▸ Excerpted data
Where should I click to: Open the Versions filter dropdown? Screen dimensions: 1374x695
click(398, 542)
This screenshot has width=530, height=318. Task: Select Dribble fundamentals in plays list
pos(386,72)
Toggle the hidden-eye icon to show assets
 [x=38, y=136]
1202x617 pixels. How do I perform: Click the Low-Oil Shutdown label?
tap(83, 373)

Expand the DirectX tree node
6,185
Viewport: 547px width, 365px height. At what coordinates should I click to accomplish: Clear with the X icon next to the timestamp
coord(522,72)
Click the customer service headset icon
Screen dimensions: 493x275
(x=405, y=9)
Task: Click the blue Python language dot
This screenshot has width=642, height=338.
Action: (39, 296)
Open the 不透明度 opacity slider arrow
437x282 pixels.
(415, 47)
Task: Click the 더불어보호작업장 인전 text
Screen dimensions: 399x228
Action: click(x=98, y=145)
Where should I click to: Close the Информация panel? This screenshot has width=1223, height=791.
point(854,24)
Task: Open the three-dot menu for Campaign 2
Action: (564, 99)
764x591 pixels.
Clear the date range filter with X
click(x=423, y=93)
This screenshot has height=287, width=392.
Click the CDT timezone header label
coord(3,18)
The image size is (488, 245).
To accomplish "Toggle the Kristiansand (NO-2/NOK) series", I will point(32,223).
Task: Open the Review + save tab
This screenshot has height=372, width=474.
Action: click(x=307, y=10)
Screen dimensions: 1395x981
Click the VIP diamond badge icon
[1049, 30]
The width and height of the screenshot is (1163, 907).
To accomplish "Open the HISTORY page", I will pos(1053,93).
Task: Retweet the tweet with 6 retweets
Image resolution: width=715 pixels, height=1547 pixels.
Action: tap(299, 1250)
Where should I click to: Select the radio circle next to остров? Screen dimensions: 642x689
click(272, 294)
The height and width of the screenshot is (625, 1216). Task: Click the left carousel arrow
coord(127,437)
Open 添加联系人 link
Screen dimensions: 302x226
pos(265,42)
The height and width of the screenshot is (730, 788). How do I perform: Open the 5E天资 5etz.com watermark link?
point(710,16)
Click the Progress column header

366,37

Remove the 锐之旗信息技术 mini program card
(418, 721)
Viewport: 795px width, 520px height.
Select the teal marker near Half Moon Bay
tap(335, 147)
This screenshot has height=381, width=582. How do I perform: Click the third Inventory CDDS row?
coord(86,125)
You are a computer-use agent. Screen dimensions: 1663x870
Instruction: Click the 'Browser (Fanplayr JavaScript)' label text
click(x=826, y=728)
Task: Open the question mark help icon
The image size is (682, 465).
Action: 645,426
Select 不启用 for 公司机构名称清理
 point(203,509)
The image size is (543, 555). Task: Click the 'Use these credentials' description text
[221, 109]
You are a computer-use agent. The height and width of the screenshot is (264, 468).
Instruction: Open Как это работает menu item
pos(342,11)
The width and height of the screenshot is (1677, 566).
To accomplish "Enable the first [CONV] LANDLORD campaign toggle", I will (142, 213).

▸ Your instructions
Search the records for the word "will" and copy every line where it occurs.

▸ Response to this exercise
To accomplish "Toggle the Kristiansand (NO-2/NOK) series", I will point(32,223).
To accomplish "Open the HISTORY page", I will pos(1053,93).
To accomplish "Enable the first [CONV] LANDLORD campaign toggle", I will (142, 213).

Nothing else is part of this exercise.